My other all-time favorite prank happened a few years ago at a Cracker Barrel restaurant. Jan and I have become very friendly with a group of lady poker players from Tulsa, Oklahoma called the Hold’em Hotties. These ladies are awesome! Most of them are a little older in physical years than I am, but they have the energy of teenagers.

They are hilarious and when we get together, we laugh until our sides hurt. Nothing is off limits with these ladies. There is lots of teasing and needling, all taken in good humor of course.

On this particular day, we were returning from a fantastic four-day trip to Branson, Missouri and had stopped for lunch. We were reflecting on what a great vacation it had been and Jan made the comment, “You Hold’em Hotties remind me of a male group of Canadian poker buddies, except they’re not trailer trash.” Everyone had a good laugh and then we scattered to do some shopping in the store in the lobby. When Jan went into the restroom, I quickly grabbed Karen Fisher and told her of my diabolical scheme.

I asked her to pretend like Jan’s comment about the Hotties being trailer trash had deeply hurt her and how it had brought back horrible memories of being teased as a child because she had grown up poor. Karen played it perfectly. When Jan came out of the restroom, she pulled her aside and with tears in her eyes, told Jan that she had been raised in a trailer and the kids had always called her trailer trash and made fun of her.

Now if you know Jan, you might know that she has a sarcastic sense of humor and a tough exterior, but she really is a marshmallow inside. If Jan ever thought she had hurt someone’s feelings, it would really upset her. So, as I’m watching from afar, I see Jan trying to assure Karen that she hadn’t meant any harm, that it was a joke, that she never would say or do anything to hurt her, etc.

Karen wasn’t letting Jan off the hook. Jan was shooting helpless glances at me while I shopped in a far corner of the store. When they finally broke apart so that Karen could go fix her eye makeup that had been messed up by her “tears,” I went up and innocently asked Jan what had happened.

Jan replied, “Linda, I really hurt Karen’s feelings when I was joking about the Hotties being trailer trash.
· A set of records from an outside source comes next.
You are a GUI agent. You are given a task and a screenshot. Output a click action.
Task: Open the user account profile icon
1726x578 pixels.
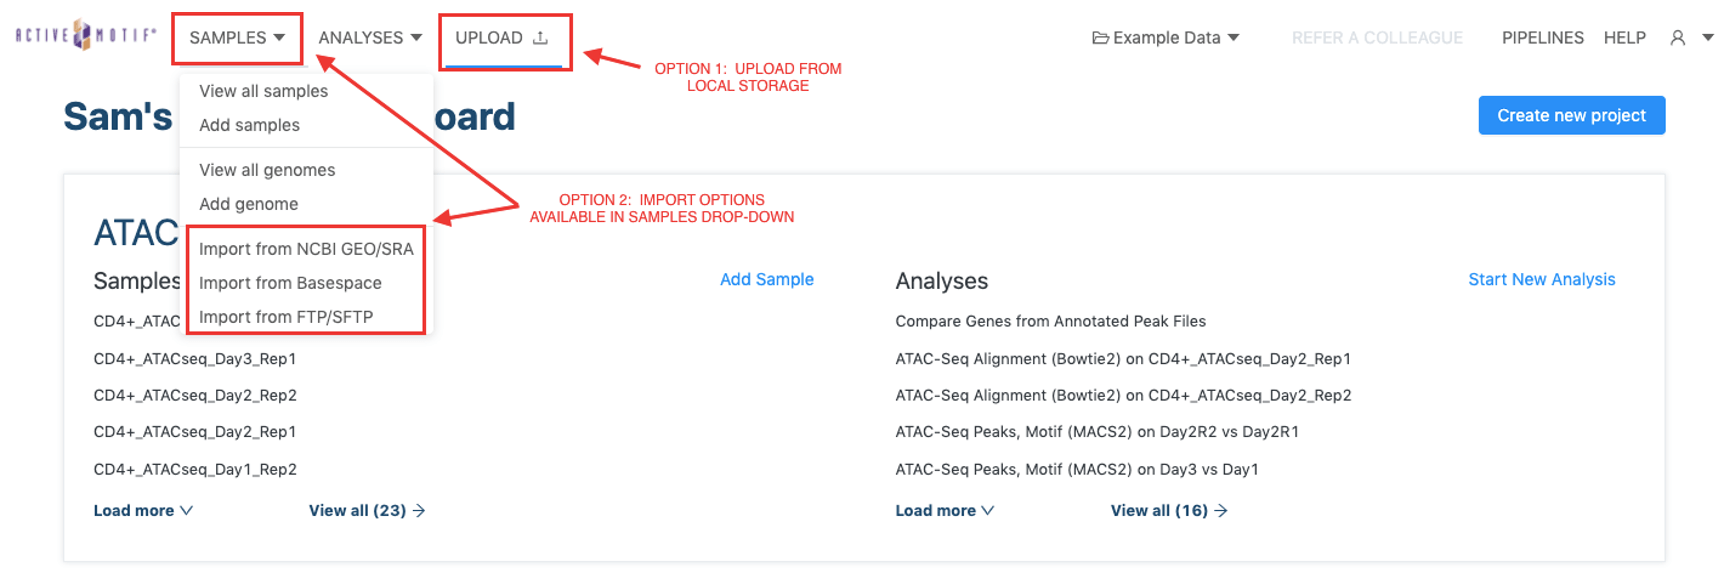(1677, 38)
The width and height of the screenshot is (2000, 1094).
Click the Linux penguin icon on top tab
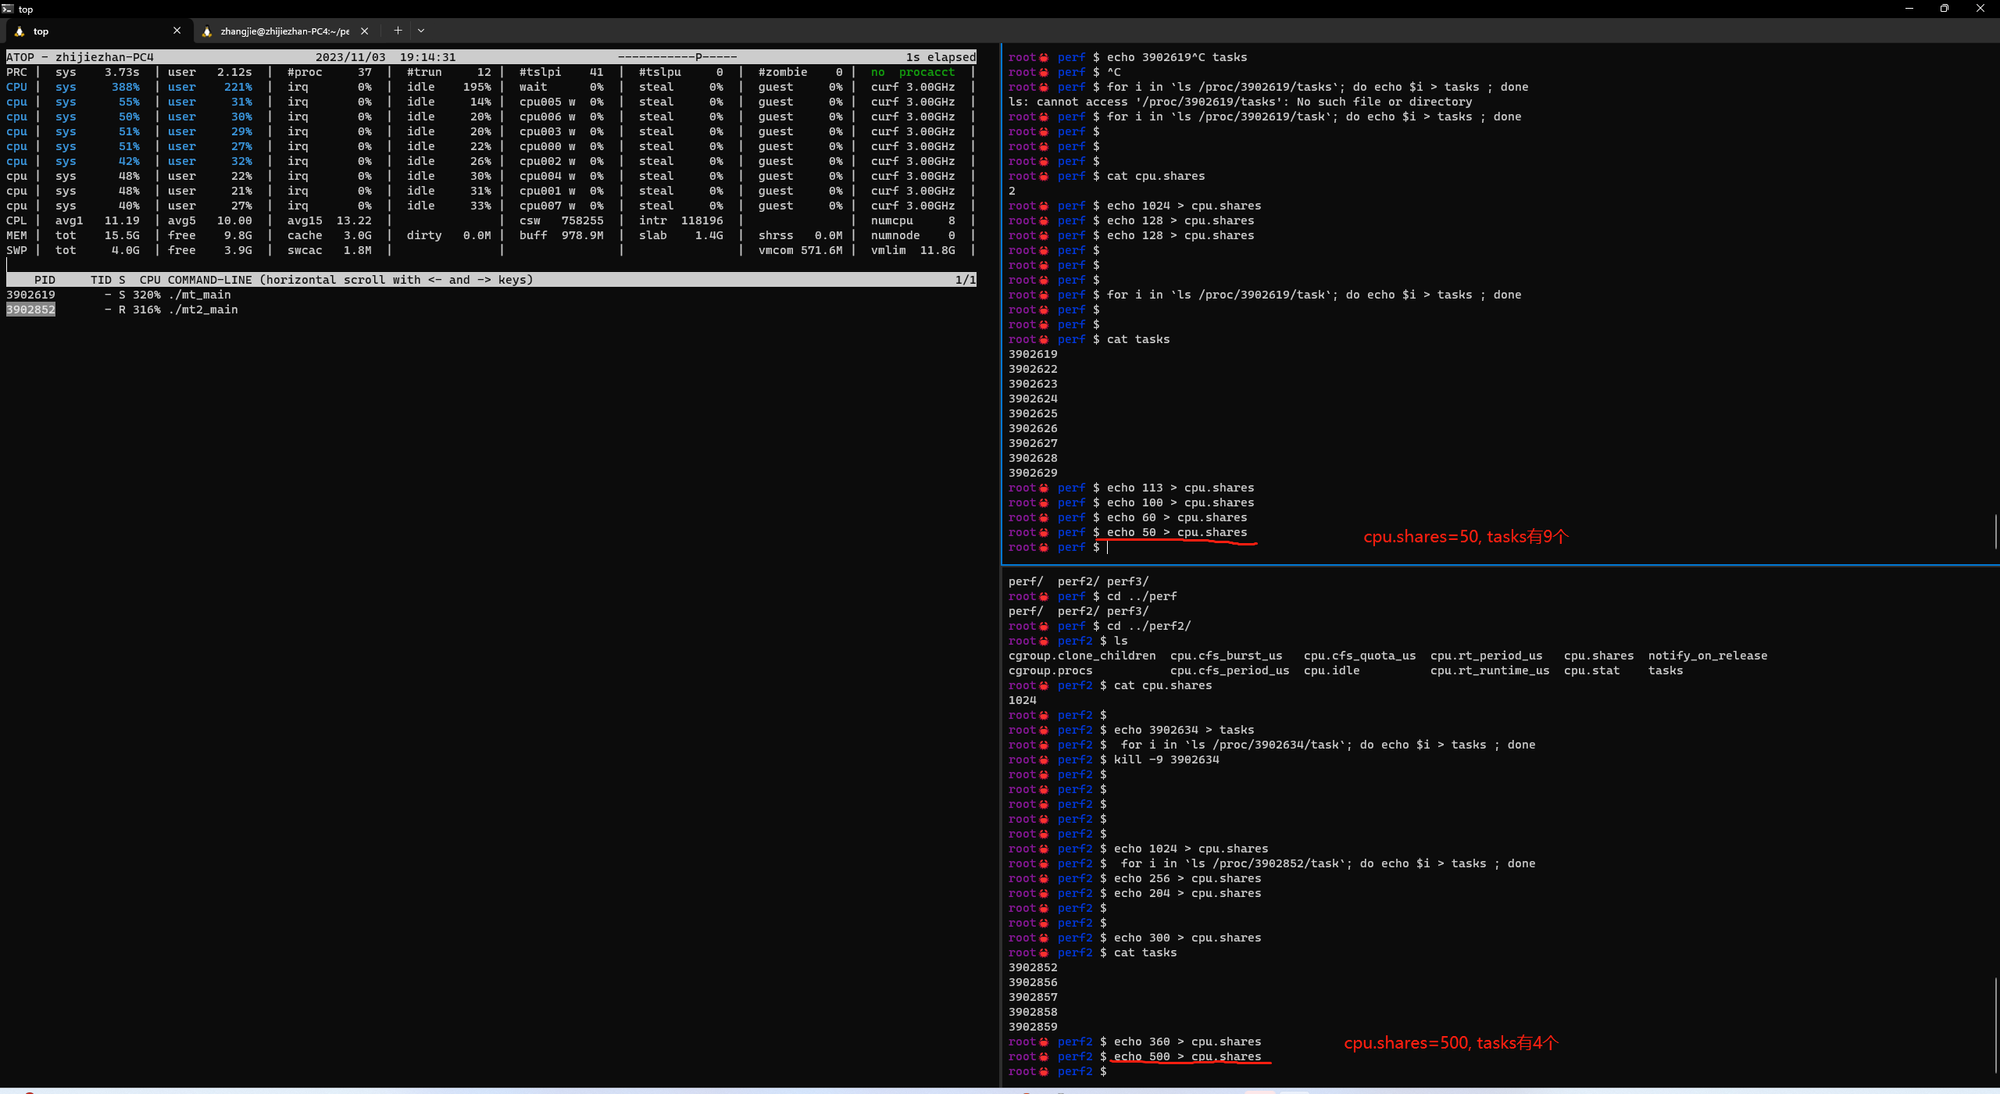19,31
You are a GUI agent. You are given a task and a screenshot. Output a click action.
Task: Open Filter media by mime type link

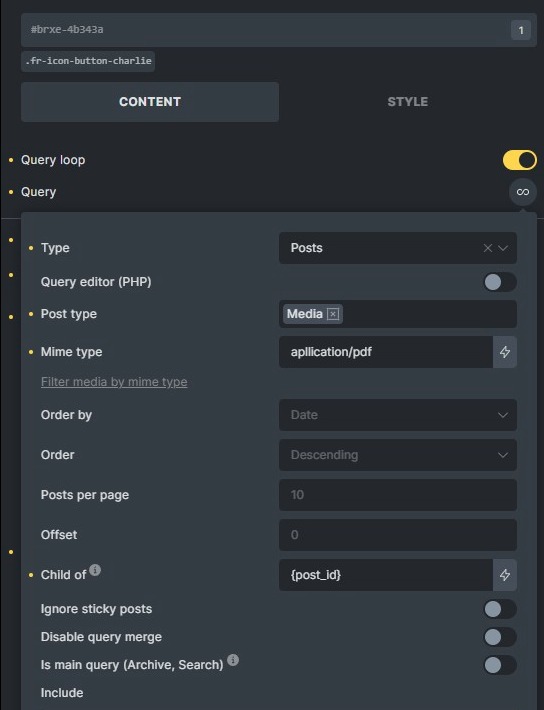coord(114,382)
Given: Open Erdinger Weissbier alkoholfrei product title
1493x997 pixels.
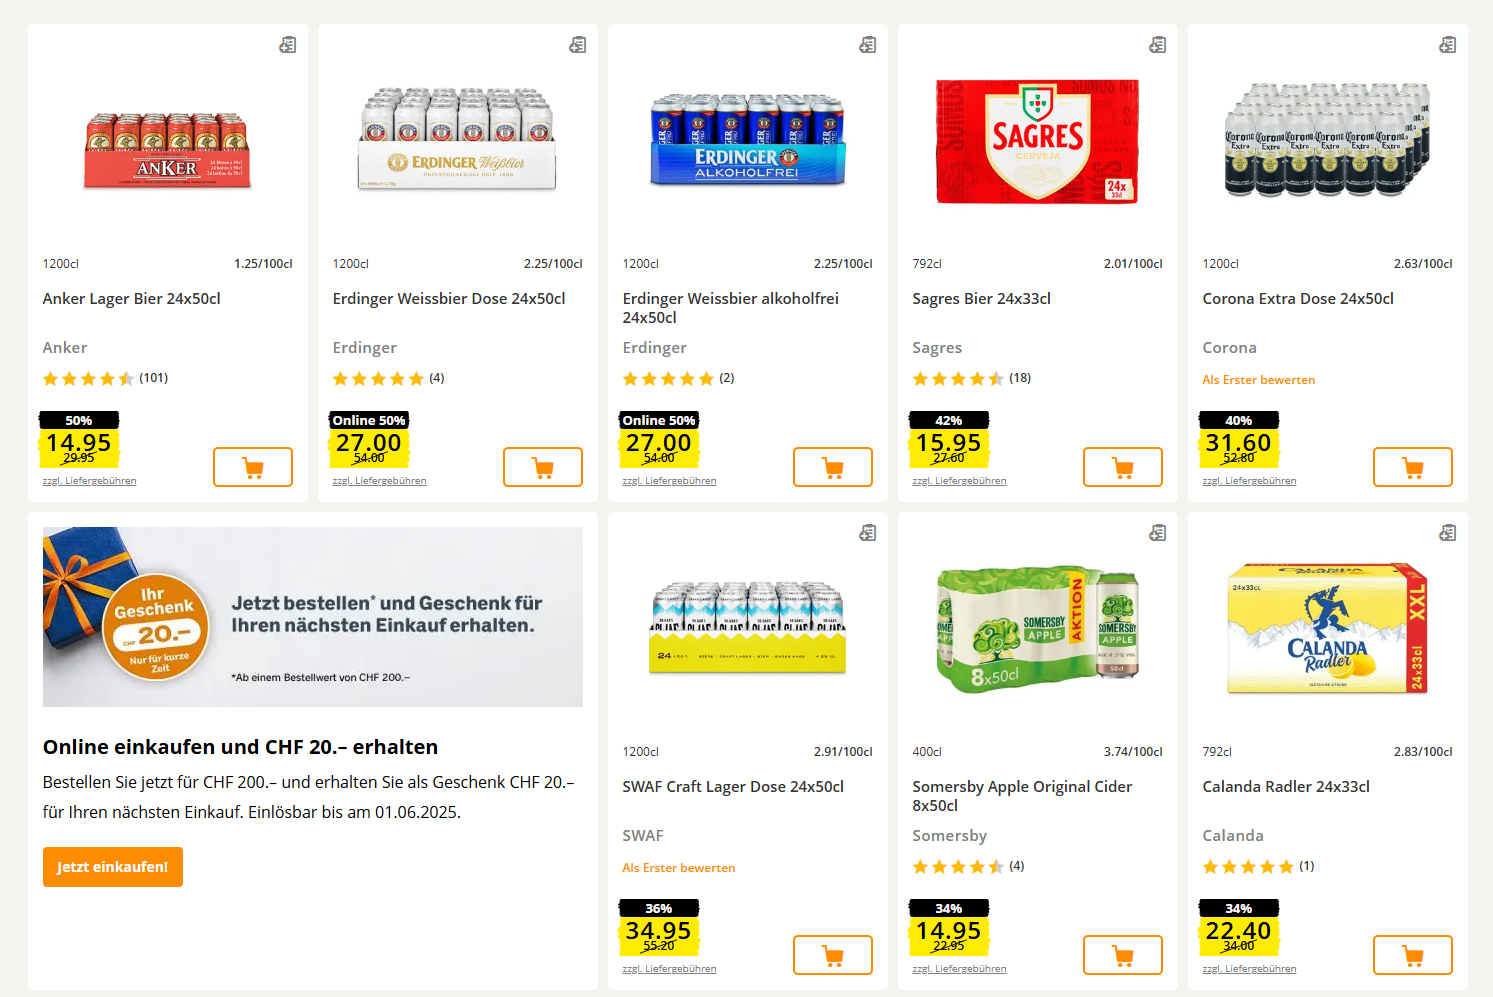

She won’t accept my apology and I don’t know what to do. I was kidding of course, but apparently I hit a nerve because Karen grew up in a trailer and all of the kids teased her and now I made her relive all of those horrible feelings.”

About that time, Karen came out of the restroom and came walking toward us. I called out to her, “Hey Trailer Trash!” Jan was horrified and screamed at me, “Linda, why would you say that?” I responded, “Because we were pulling your leg! Gotcha!” This was one of my all-time best schemes ever.

I hope you enjoyed this column. By the way, Jan has played plenty of pranks on me over the years, so don’t feel too badly for her!